Tout en lisant l’article, elle frotte machinalement son genou, puis fronce les sourcils, relève son pantalon et observe son genou. « C’est bizarre, pourquoi j’ai une cicatrice là ? » Elle passe son doigt sur la fine ligne blanche, puis caresse de sa main ridée la partie encore gonflée de l’articulation. « Hum, je sais : ils m’ont encore torturée… Mais je résisterai, comme je l’ai toujours fait ! Ils ne tireront jamais rien de moi, je mourrai avec mon secret !»

On toque légèrement à la porte. « Oui ? »
Ah, c’est sa fille. Pas trop tôt, ça fait déjà un moment qu’elle l’attend. Plusieurs jours au moins.
« Bonjour maman, comment tu vas ?
- Ah c’est toi ! Ça me fait plaisir de te voir, ça faisait longtemps !
- Euh… Je suis passée hier… Mais c’est pas grave… Et ton genou ? »
Genou ? Comment le sait-elle ? Mmm… Sa fille doit être de mèche avec les hommes en noir. Elle a dû négocier avec eux un pourcentage sur le bénéfice de la découverte. Mais elle ne lui révèlera rien ! Son secret est bien au chaud au fond de son cerveau !
« Ah oui, mon genou. Il va bien, il cicatrise. »
Entrer dans son jeu. Donner les réponses qu’elle attend. Faire croire qu’on n’a rien deviné du complot.
« La rééducation se passe bien ?
- La rééducation… ? Euh oui… ça va. Ce matin, j’ai dû marcher sur un tapis roulant, d’abord en me tenant aux rampes de chaque côté, puis en les lâchant.
- Ah c’est bien, tu progresses ! Il y a dix jours, tu n’arrivais pas encore à te déplacer sans béquille. »
Dix jours ? Mais elle n’est là que depuis une semaine à peine, ses Pokémon cactus en sont la preuve ! Sa fille cherche certainement à lui embrouiller l’esprit, cette saleté ! Pour en être sûre, elle se lève et va toucher une fois de plus la terre des deux pots.

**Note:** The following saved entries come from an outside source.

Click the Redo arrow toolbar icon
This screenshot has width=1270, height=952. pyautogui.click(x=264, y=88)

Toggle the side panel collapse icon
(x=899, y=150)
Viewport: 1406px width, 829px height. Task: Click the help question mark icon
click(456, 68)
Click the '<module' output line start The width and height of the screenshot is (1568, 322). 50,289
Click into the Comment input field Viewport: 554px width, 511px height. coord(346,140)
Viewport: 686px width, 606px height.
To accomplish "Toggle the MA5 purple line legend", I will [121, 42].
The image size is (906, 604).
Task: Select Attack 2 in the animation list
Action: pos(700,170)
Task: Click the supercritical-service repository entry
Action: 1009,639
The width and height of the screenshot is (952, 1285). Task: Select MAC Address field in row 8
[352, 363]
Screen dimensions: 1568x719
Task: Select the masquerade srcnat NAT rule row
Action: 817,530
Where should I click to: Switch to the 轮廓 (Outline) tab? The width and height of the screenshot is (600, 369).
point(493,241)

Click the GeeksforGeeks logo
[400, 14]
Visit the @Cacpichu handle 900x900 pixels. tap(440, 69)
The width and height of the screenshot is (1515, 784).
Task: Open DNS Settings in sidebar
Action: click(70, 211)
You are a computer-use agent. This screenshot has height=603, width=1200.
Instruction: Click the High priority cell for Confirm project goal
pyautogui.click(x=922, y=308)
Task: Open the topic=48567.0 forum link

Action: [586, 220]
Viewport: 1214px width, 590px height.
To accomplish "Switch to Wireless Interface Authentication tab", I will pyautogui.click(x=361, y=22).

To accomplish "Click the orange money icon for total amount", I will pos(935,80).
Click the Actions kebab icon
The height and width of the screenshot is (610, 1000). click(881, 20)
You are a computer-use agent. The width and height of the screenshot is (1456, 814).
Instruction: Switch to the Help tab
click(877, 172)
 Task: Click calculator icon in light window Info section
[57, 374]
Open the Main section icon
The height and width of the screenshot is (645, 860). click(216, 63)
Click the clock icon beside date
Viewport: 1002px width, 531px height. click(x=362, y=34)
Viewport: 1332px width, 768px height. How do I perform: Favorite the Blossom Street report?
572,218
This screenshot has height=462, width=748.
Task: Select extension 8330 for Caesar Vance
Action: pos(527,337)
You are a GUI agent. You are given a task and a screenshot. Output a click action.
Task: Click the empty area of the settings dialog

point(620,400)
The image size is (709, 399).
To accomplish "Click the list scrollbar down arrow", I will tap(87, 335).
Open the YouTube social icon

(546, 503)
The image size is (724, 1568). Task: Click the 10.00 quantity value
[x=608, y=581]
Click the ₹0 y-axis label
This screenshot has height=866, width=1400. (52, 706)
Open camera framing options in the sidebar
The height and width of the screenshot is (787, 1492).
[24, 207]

« Je vois que tu prends toujours bien soin des deux cactus que je t’ai apportés. Ils ont bien poussé depuis que tu ici ! »
Mais qu’est-ce qu’elle raconte ? C’est pas des cactus, c’est des Pokémon !
« Tu veux parler de Cacnéa et de Maracachi ?
- Oui, si tu préfères. Je sais que tu leur as donné le nom de tes compagnons… C’est d’ailleurs pour ça que je te les ai apportés : ici, les Pokémon sont interdits, donc j’ai pensé qu’avoir des cactus leur ressemblant te ferait plaisir… »
Mais bien sûr… Voilà qu’elle cherche à lui faire croire que Cacnéa et Maracachi ne sont pas des Pokémon ! Mon dieu, sa propre fille !
Elle retourne s’assoir sur le lit et feuillette distraitement son magazine. Encore des élections ?

« Sinon, je suis passée comme tous les jours chez toi, à la maison. J’ai relevé le courrier, mais il n’y avait rien de particulier, juste quelques pubs. Tiens, je t’ai apporté le dernier catalogue de jardinage. J’ai aussi arrosé tes Baies et soigné tes Pokémon Plante : tout le monde va bien. »
Humpf ! Elle n’aurait jamais dû lui donner les clés de sa maison, c’était une grossière erreur ! Si ça se trouve, cette fouineuse a mis son nez partout dans ses affaires… Pourvu qu’elle n’ait pas découvert sa petite cachette secrète, celle où elle a planqué une coquette somme d’argent. Simple précaution au cas où « on » bloquerait son compte en banque…
Elle ne dit rien pendant un petit moment. Exprès. Elle voit bien que son silence gêne sa fille et que celle-ci cherche désespérément un sujet de conversation…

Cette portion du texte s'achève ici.